>> BEGIN Data for processing
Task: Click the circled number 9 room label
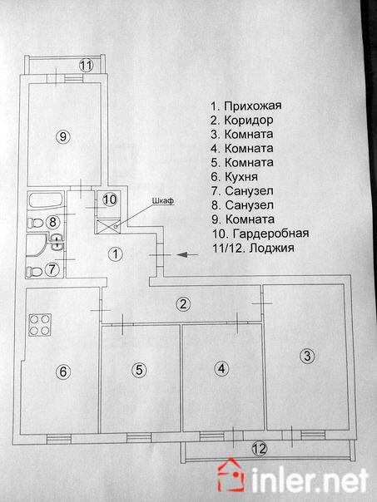(x=63, y=136)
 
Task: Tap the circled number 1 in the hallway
(x=116, y=254)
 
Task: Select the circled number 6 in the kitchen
(x=63, y=372)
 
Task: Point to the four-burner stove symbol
(x=40, y=325)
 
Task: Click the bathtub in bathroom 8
(x=45, y=201)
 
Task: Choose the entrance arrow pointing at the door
(x=187, y=255)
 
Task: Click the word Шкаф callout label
(x=163, y=201)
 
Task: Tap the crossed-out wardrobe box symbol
(x=109, y=226)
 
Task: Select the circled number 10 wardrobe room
(x=110, y=199)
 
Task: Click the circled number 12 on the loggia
(x=260, y=448)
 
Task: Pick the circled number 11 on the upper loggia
(x=86, y=66)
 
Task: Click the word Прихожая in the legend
(x=253, y=106)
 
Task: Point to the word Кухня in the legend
(x=241, y=176)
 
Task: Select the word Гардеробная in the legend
(x=270, y=234)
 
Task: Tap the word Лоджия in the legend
(x=271, y=248)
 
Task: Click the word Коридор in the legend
(x=249, y=120)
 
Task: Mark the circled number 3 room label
(x=307, y=356)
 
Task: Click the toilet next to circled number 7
(x=34, y=272)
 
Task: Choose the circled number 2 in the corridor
(x=183, y=304)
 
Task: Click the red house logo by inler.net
(x=231, y=475)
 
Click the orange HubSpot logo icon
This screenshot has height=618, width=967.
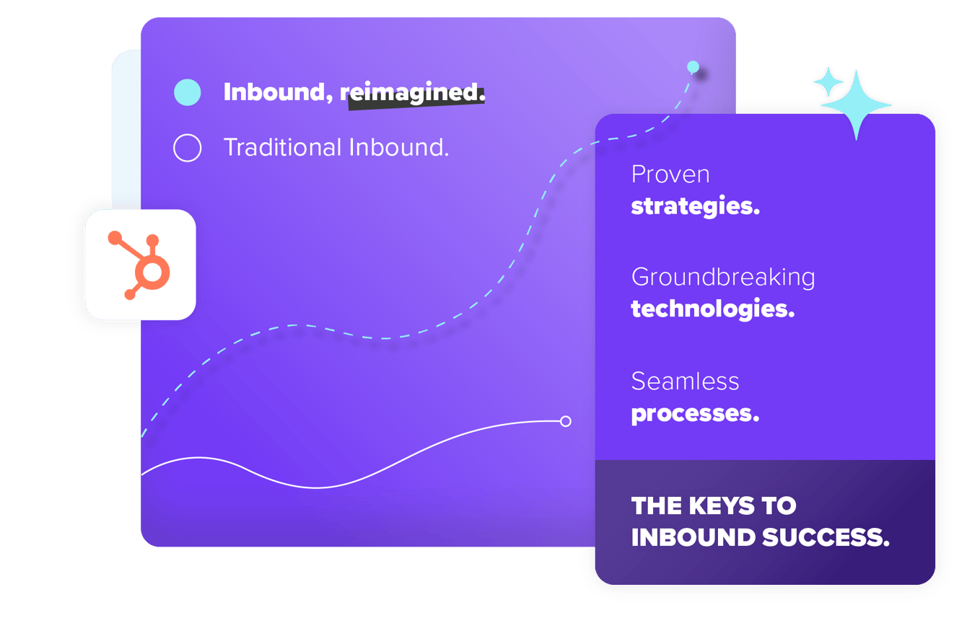tap(139, 265)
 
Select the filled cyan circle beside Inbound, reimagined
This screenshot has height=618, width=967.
tap(188, 92)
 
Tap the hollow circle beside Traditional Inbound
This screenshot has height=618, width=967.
tap(188, 148)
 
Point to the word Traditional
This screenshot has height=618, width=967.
tap(283, 148)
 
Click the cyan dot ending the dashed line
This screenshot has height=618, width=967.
tap(693, 67)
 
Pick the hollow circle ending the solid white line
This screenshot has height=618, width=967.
tap(566, 421)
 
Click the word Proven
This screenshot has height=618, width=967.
tap(670, 175)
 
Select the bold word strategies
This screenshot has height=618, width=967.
tap(696, 206)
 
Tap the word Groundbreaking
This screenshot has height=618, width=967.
tap(723, 278)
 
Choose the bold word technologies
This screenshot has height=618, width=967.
tap(713, 309)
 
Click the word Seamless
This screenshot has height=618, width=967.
tap(685, 381)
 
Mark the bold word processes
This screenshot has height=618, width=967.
tap(695, 414)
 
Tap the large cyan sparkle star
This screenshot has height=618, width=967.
tap(856, 105)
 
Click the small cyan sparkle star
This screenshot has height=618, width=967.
tap(828, 81)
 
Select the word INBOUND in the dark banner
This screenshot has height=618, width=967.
tap(693, 538)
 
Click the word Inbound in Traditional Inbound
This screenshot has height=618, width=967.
tap(399, 148)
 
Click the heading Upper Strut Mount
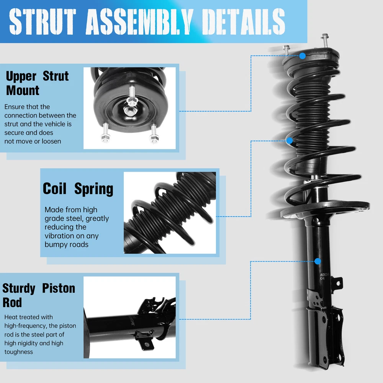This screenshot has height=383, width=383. [x=37, y=83]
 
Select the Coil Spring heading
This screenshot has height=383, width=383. [x=78, y=189]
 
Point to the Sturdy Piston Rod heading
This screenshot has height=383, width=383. [x=39, y=295]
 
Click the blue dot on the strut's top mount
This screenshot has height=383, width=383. [x=303, y=56]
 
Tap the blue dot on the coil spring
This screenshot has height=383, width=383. [x=290, y=141]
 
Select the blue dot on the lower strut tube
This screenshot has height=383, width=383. [x=318, y=261]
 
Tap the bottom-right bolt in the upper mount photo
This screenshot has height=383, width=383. [x=153, y=137]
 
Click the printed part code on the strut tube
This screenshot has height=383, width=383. [x=324, y=277]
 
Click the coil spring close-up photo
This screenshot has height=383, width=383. [x=170, y=213]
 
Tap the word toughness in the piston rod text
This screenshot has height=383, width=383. [x=19, y=352]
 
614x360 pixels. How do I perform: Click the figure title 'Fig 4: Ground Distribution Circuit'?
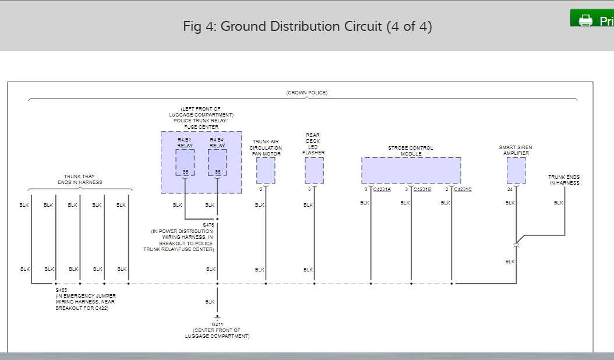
>> END Data for processing
• Description of the task
Copy out every line of the data above word for word, but leave out the pictures.

• Answer to the problem
Task: Click the circled number 9 room label
(x=63, y=136)
 
Task: Tap the circled number 1 in the hallway
(x=116, y=254)
 
Task: Select the circled number 6 in the kitchen
(x=63, y=372)
 
Task: Point to the four-burner stove symbol
(x=40, y=325)
 
Task: Click the bathtub in bathroom 8
(x=45, y=201)
 
Task: Choose the entrance arrow pointing at the door
(x=187, y=255)
 
Task: Click the word Шкаф callout label
(x=163, y=201)
 
Task: Tap the crossed-out wardrobe box symbol
(x=109, y=226)
 
Task: Select the circled number 10 wardrobe room
(x=110, y=199)
 
Task: Click the circled number 12 on the loggia
(x=260, y=448)
 
Task: Pick the circled number 11 on the upper loggia
(x=86, y=66)
 
Task: Click the word Прихожая in the legend
(x=253, y=106)
 
Task: Point to the word Кухня in the legend
(x=241, y=176)
 
Task: Select the word Гардеробная in the legend
(x=270, y=234)
 
Task: Tap the word Лоджия in the legend
(x=271, y=248)
 
Task: Click the word Коридор in the legend
(x=249, y=120)
 
Task: Mark the circled number 3 room label
(x=307, y=356)
 
Task: Click the toilet next to circled number 7
(x=34, y=272)
 
Task: Choose the circled number 2 in the corridor
(x=183, y=304)
 
Task: Click the red house logo by inler.net
(x=231, y=475)
 
Click the orange HubSpot logo icon
This screenshot has height=618, width=967.
tap(139, 265)
 
Select the filled cyan circle beside Inbound, reimagined
This screenshot has height=618, width=967.
tap(188, 92)
 
Tap the hollow circle beside Traditional Inbound
This screenshot has height=618, width=967.
tap(188, 148)
 
Point to the word Traditional
This screenshot has height=618, width=967.
tap(283, 148)
 
Click the cyan dot ending the dashed line
This screenshot has height=618, width=967.
tap(693, 67)
 
Pick the hollow circle ending the solid white line
This screenshot has height=618, width=967.
tap(566, 421)
 
Click the word Proven
This screenshot has height=618, width=967.
tap(670, 175)
 
Select the bold word strategies
This screenshot has height=618, width=967.
tap(696, 206)
 
Tap the word Groundbreaking
This screenshot has height=618, width=967.
tap(723, 278)
 
Choose the bold word technologies
This screenshot has height=618, width=967.
tap(713, 309)
 
Click the word Seamless
This screenshot has height=618, width=967.
tap(685, 381)
 
Mark the bold word processes
This screenshot has height=618, width=967.
tap(695, 414)
 
Tap the large cyan sparkle star
This screenshot has height=618, width=967.
tap(856, 105)
 
Click the small cyan sparkle star
This screenshot has height=618, width=967.
tap(828, 81)
 
Select the word INBOUND in the dark banner
This screenshot has height=618, width=967.
tap(693, 538)
 
Click the word Inbound in Traditional Inbound
This screenshot has height=618, width=967.
tap(399, 148)
 
Click the heading Upper Strut Mount
This screenshot has height=383, width=383. [x=37, y=83]
 
Select the Coil Spring heading
This screenshot has height=383, width=383. [x=78, y=189]
 
Point to the Sturdy Piston Rod heading
This screenshot has height=383, width=383. [x=39, y=295]
 
Click the blue dot on the strut's top mount
This screenshot has height=383, width=383. [x=303, y=56]
 
Tap the blue dot on the coil spring
This screenshot has height=383, width=383. [x=290, y=141]
 
Select the blue dot on the lower strut tube
This screenshot has height=383, width=383. [x=318, y=261]
 
Tap the bottom-right bolt in the upper mount photo
This screenshot has height=383, width=383. [x=153, y=137]
 
Click the printed part code on the strut tube
This screenshot has height=383, width=383. [x=324, y=277]
 
Click the coil spring close-up photo
This screenshot has height=383, width=383. [x=170, y=213]
 
Tap the word toughness in the piston rod text
This screenshot has height=383, width=383. [x=19, y=352]
 
614x360 pixels. How do I perform: Click the figure title 'Fig 4: Ground Distribution Circuit'?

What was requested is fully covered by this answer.